I've created a simple test case for the issue (http://rpm.netlabs.org/test/tmrtest2.zip) and reopened the respective Mantis ticket: https://mantis.arcanoae.com/view.php?id=1702#c20125. It explodes the bug almost immediately here, here is the typical output:

D:>TmrTest2.exe
DosTmrQueryFreq: ulTmrFreq=1193167 ticks/sec
Press ESC to exit
TID 4: ALERT: previous time 0x488414FFFE > current time 0x48841403F4 by 0xFC0A ticks (54076 us)
TID 6: ALERT: previous time 0x488418FCAB > current time 0x4884180001 by 0xFCAA ticks (54210 us)
TID 5: ALERT: previous time 0x48846AFFFE > current time 0x48846A033E by 0xFCC0 ticks (54228 us)
TID 5: ALERT: previous time 0x48848DFFFD > current time 0x48848D0166 by 0xFE97 ticks (54623 us)
TID 6: ALERT: previous time 0x4884BDFFFF > current time 0x4884BD057E by 0xFA81 ticks (53746 us)
TID 6: ALERT: previous time 0x4884CBFFFE > current time 0x4884CB04E8 by 0xFB16 ticks (53871 us)
TID 6: ALERT: previous time 0x488533FCBF > current time 0x4885330002 by 0xFCBD ticks (54226 us)
TID 3: ALERT: previous time 0x48857EFEE9 > current time 0x48857E0002 by 0xFEE7 ticks (54690 us)
TID 2: ALERT: previous time 0x4885CBFF17 > current time 0x4885CB0002 by 0xFF15 ticks (54729 us)

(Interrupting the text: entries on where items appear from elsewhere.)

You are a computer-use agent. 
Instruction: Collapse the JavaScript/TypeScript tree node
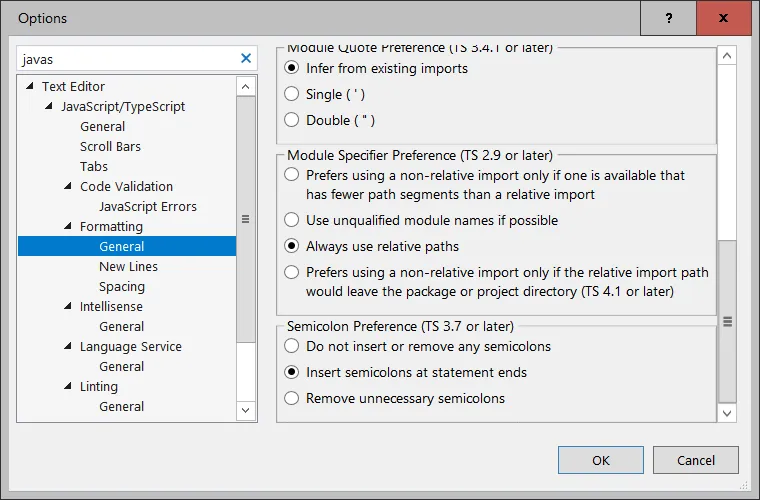click(49, 107)
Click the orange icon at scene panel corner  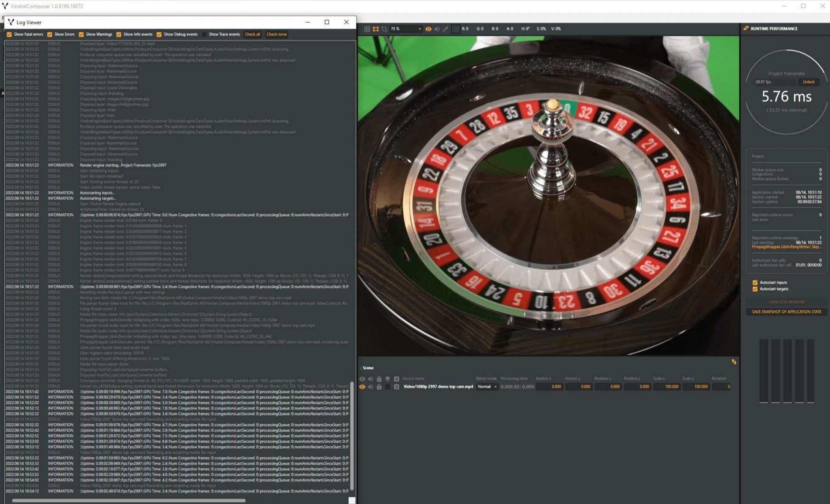point(734,362)
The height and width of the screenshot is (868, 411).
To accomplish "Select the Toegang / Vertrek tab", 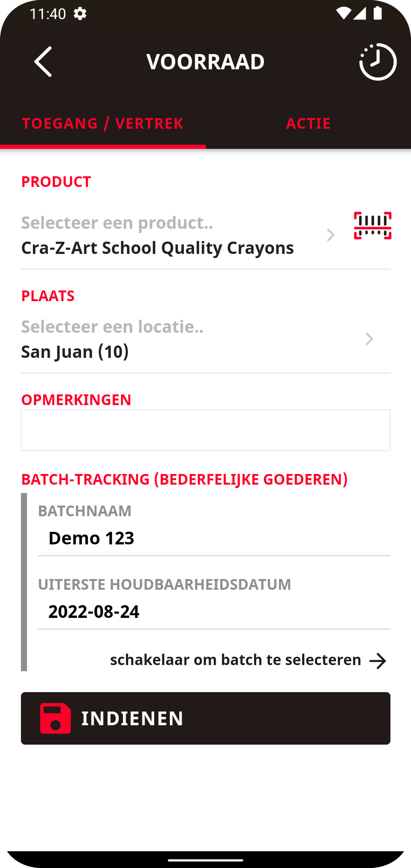I will click(x=103, y=123).
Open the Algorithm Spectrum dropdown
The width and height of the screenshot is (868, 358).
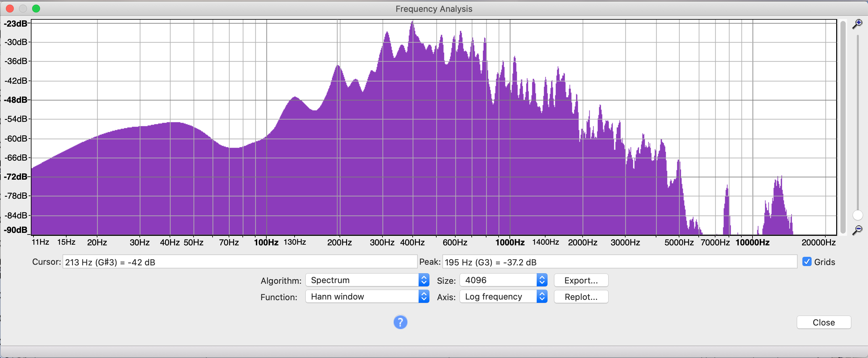click(367, 280)
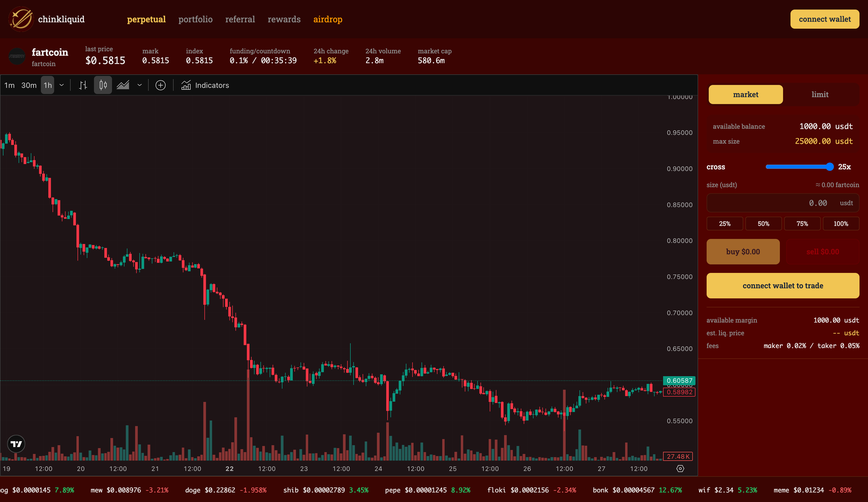Switch order type to market
Viewport: 868px width, 502px height.
tap(745, 94)
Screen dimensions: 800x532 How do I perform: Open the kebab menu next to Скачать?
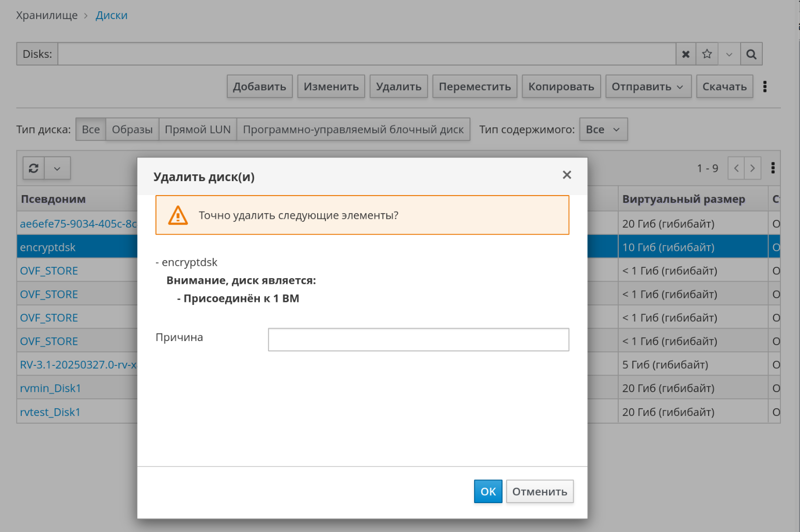point(765,87)
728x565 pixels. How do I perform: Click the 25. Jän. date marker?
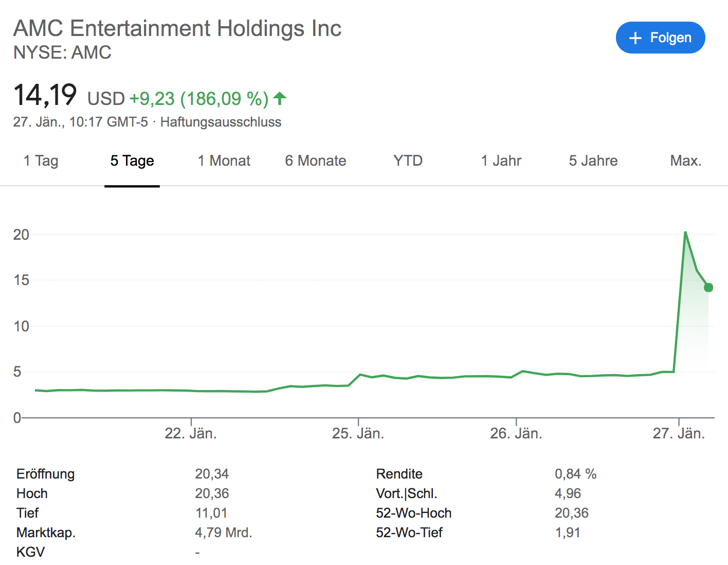[358, 433]
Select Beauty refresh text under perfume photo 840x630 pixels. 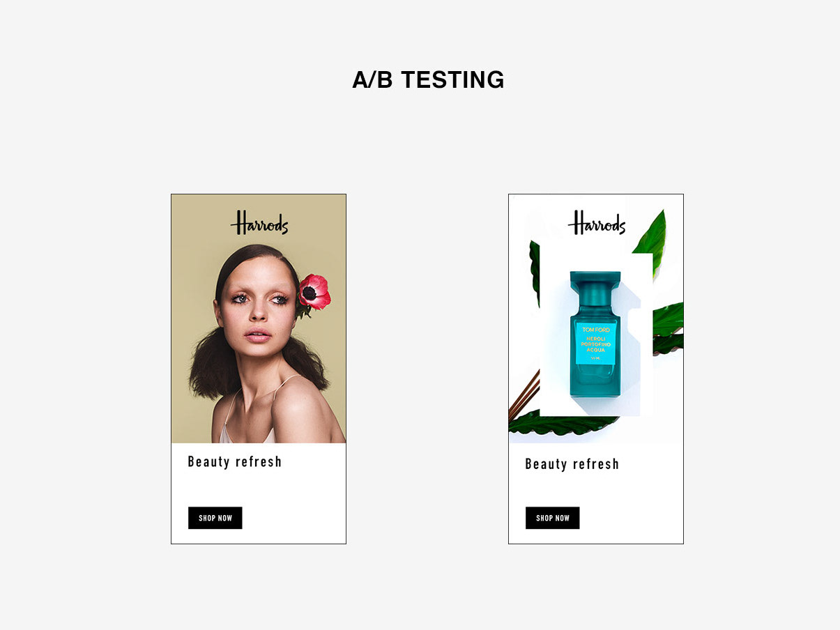[572, 464]
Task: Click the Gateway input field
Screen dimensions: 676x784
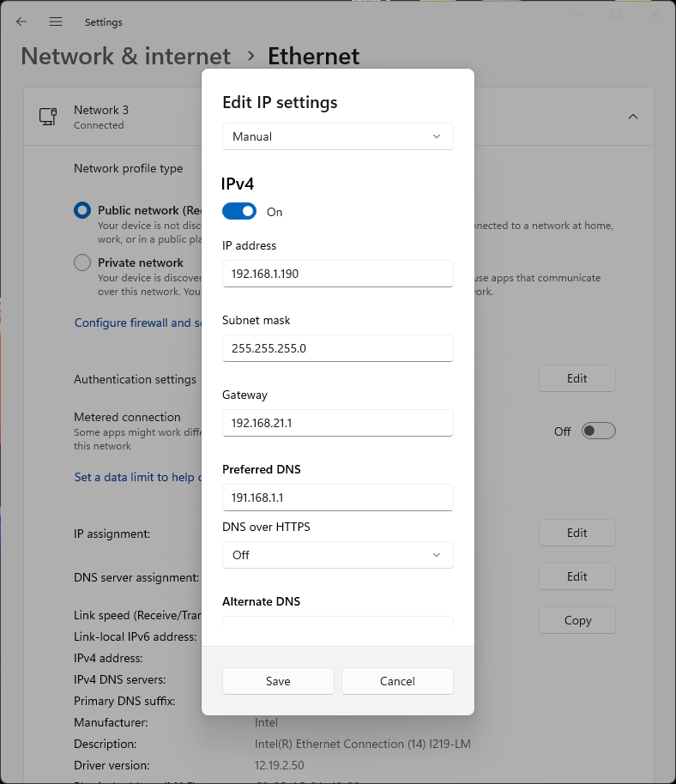Action: pos(337,423)
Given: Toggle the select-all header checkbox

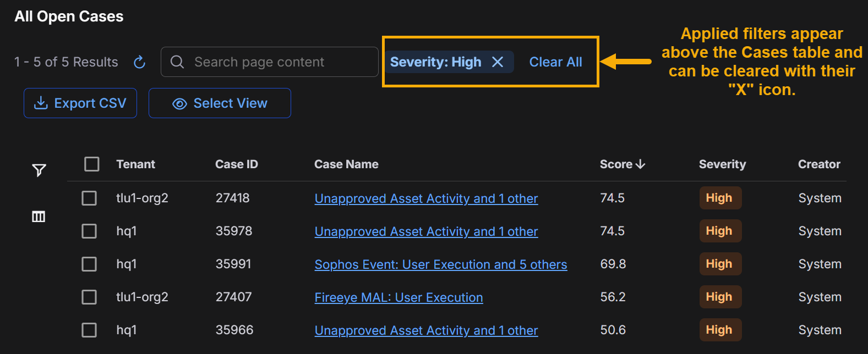Looking at the screenshot, I should [92, 164].
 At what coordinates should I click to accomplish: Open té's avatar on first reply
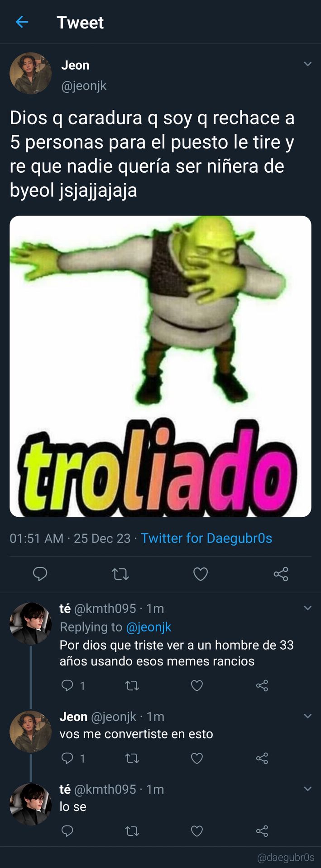[30, 623]
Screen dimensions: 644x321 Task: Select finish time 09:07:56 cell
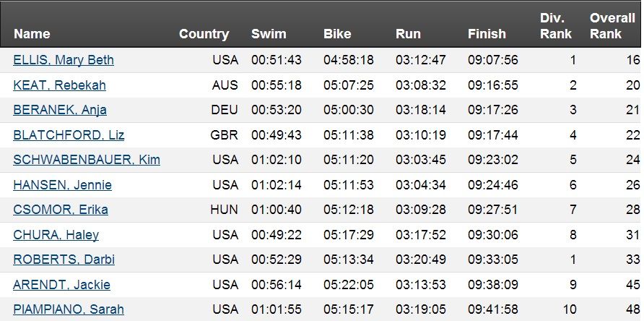(493, 60)
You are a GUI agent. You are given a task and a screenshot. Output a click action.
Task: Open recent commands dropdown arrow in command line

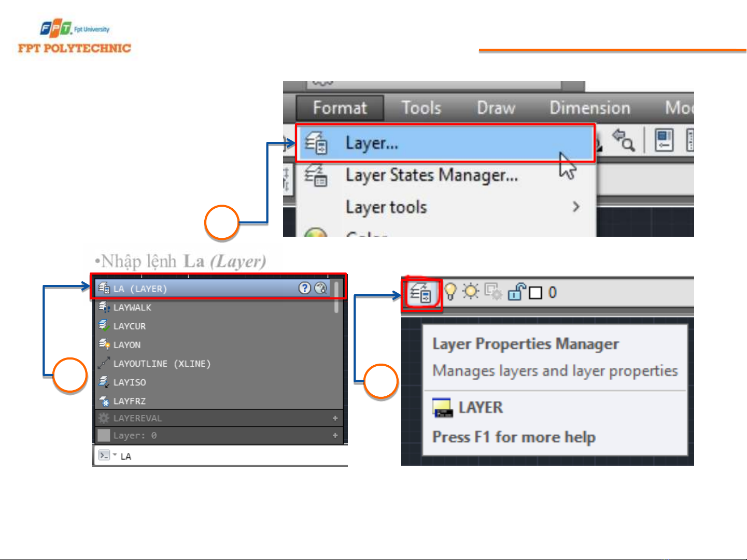[x=115, y=455]
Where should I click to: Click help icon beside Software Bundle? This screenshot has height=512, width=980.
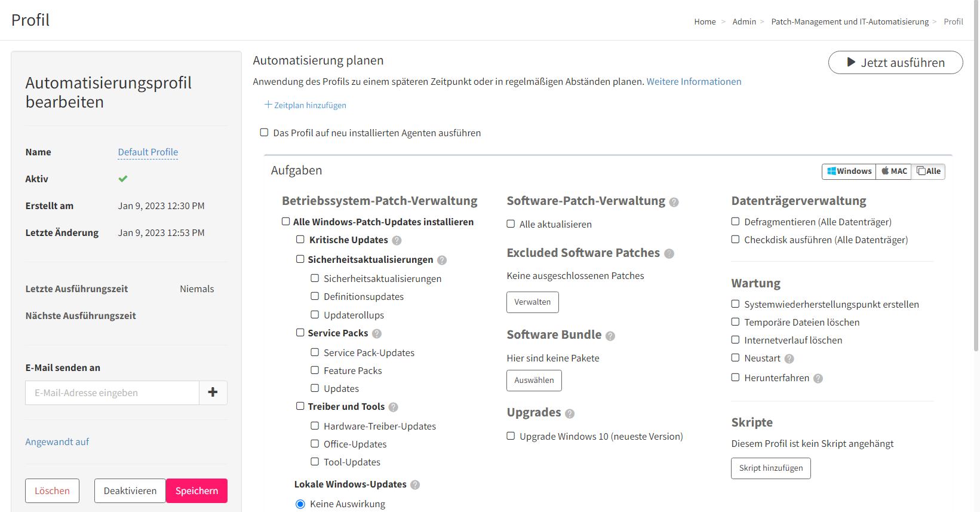click(610, 336)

And not a single ALERT when no ACPI.PSD or under OS/4 Kernel. Other users confirm the results on several machines.

dmik commented 3 years ago

With the test build of ACPI from David (3.23.15) the problem seems to have gone — no more negative deltas and no more assertions in the debug build. However, I can't say that the timer is very smooth now. This test http://gus.biysk.ru/os4/test/timerTest.html demonstrates the following results in the release build when using the high res timer (via CLOCK_MONOTONIC in libc or directly via DosTmr, does not matter):

This is slightly worse than in Firefox 49 (with the ACPI fix, see the ArcaNoae ticket). My guess is that some timer/JS thread lacks priority boost (I remember changing thread priorities is a no-op on OS/2 ATM). Also might be related to #26.